(ENTRIES SHOWN Opens)
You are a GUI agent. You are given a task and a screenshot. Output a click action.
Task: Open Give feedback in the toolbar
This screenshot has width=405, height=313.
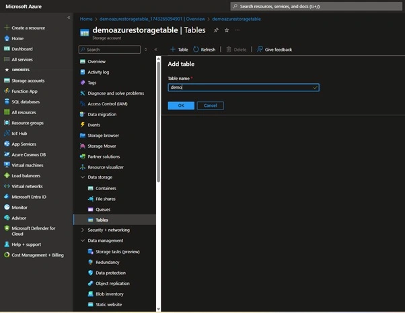(x=274, y=50)
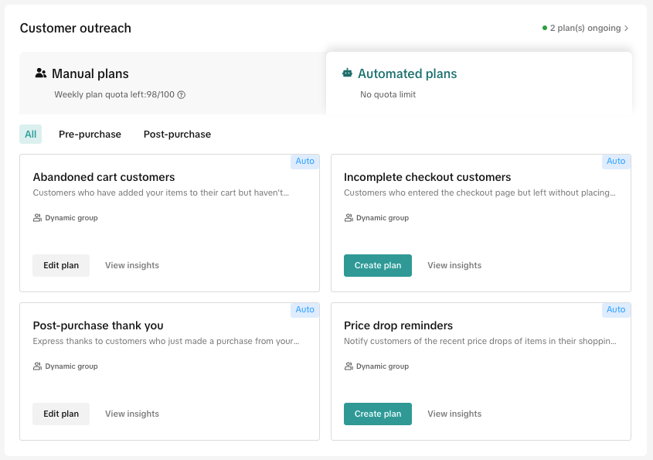This screenshot has width=653, height=460.
Task: Expand the 2 plan(s) ongoing chevron
Action: (626, 29)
(ENTRIES SHOWN Closes)
_TASK INSTRUCTIONS_.
Give back the data exactly. Skip any images.

_SOLUTION TO THE PROBLEM_.
You are a GUI agent. You are given a task and a screenshot. Output a click action.
Task: Open Give feedback in the toolbar
This screenshot has width=405, height=313.
(x=274, y=50)
This screenshot has width=653, height=460.
Task: Expand the 2 plan(s) ongoing chevron
Action: (626, 29)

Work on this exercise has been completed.